Schonende Gewinnung des Rohstoffs an der Adriaküste Montenegros
Ein wesentlicher Aspekt des Freiberger Start-ups anno 2014 – also lange Zeit vor dem Auftreten des Erregers Sars-CoV-2 – bestand in der Entwicklung einer effizienten Methode zur Gewinnung der wertvollen Extrakte. Bereits damals bestand für Forschungszwecke ein hoher Bedarf am Rohstoff Bromtyrosin. Der Goldschwamm ist im Mittelmeer weit verbreitet. Hier, in der Stadt Kotor an der montenegrinischen Adriaküste, realisierten die Freiberger Forscher den Aufbau einer speziellen Schwammzuchtanlage.

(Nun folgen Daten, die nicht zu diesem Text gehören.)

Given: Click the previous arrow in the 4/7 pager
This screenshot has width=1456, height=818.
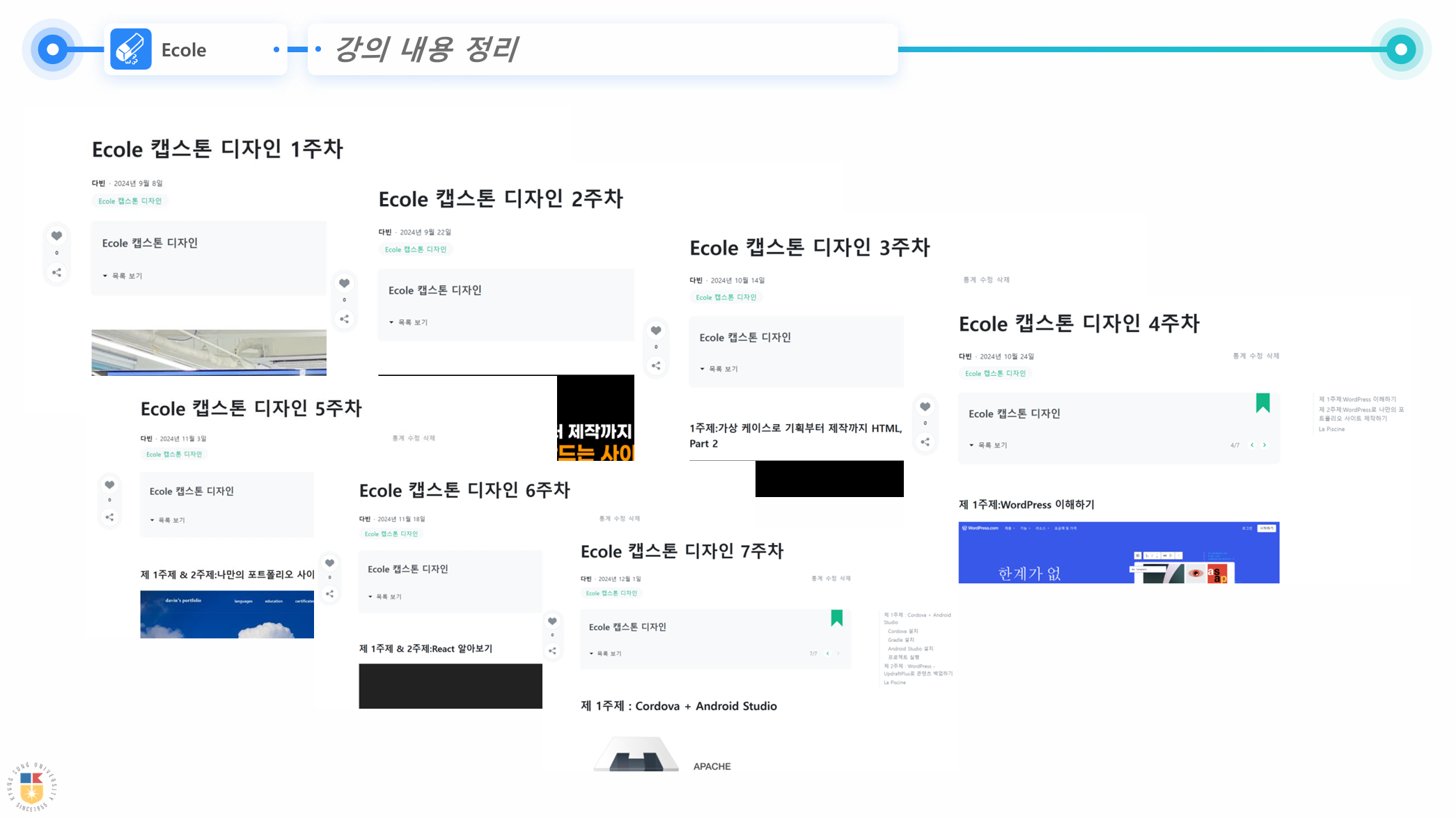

Sukzessive verfeinerten sie ihr spezielles Verfahren, um die Bromtyrosine zu großen Anteilen aus den Schwämmen isolieren und extrahieren zu können. Genutzt wird für diesen Prozess Mikrowellenstrahlung. Nur ein kleiner Teil des Schwammes wird dabei unter Wasser abgeschnitten, sodass der Organismus sich wieder erholen und weiterwachsen kann. Diese Förderungstechnik ist vergleichsweise schonend und zudem die weltweit einzige, die keine Abfälle verursacht.
Klinische Untersuchungen gegen das Coronavirus sind bereits möglich
In Zusammenarbeit mit Meeresbiotechnologen vom Institut für Marinebiologie in Kotor ist es den Freiberger Wissenschaftlern inzwischen gelungen, die bioaktiven Stoffe in ausreichenden Mengen zu gewinnen, um sie zu medizinischen Zwecken nutzbar zu machen. Die Arbeiten sind so weit fortgeschritten, dass vom Institut für Biomineralogie und Extreme Biomimetik grünes Licht für erste klinische Untersuchungen gegen den Erreger Covid-19 gegeben hat.